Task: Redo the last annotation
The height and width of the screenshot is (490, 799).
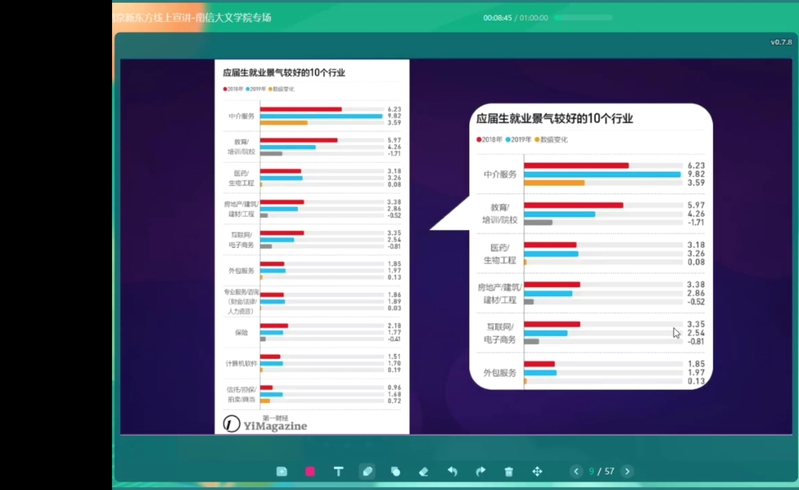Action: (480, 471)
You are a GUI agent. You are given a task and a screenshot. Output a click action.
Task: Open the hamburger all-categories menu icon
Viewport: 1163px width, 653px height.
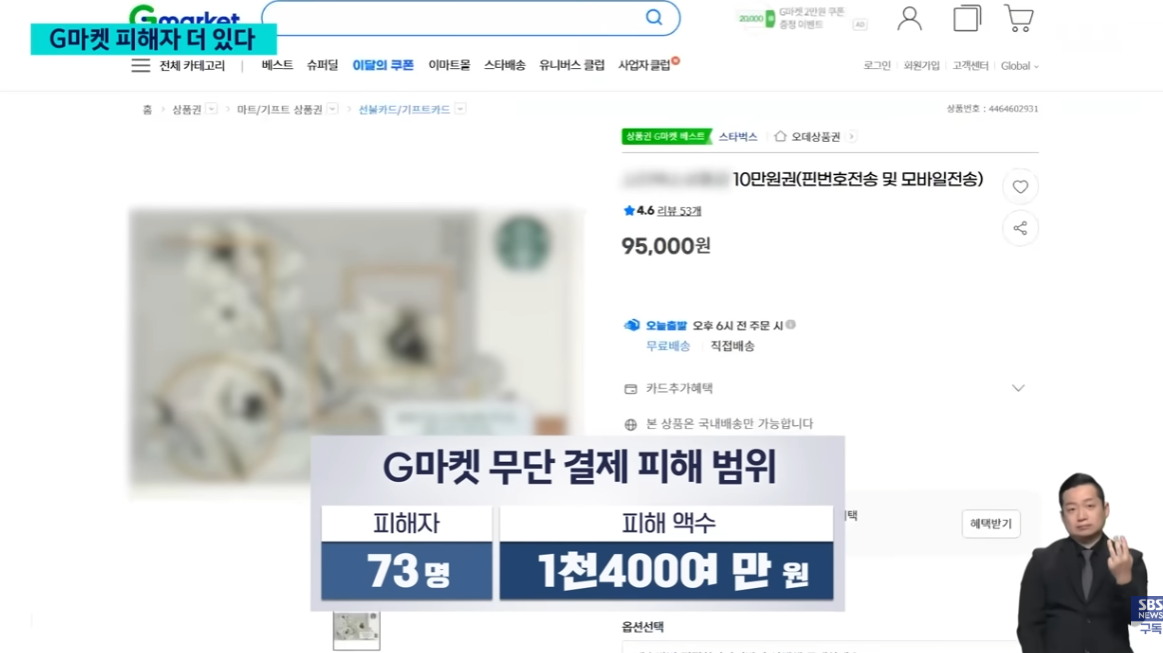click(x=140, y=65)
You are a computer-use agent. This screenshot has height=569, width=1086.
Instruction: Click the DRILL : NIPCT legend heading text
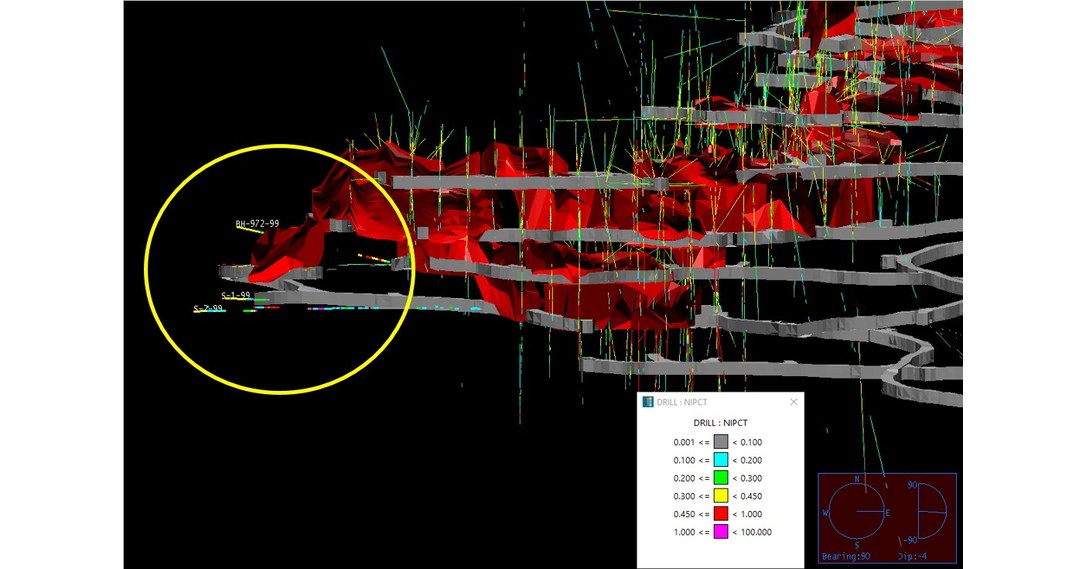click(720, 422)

Task statement>
No pictures belong in the copy. Return exactly the lines from the line containing "You are a computer-use" through the last line of the listing.

Result below>
You are a computer-use agent. This screenshot has height=569, width=1086.
Instruction: Click the DRILL : NIPCT legend heading text
click(720, 422)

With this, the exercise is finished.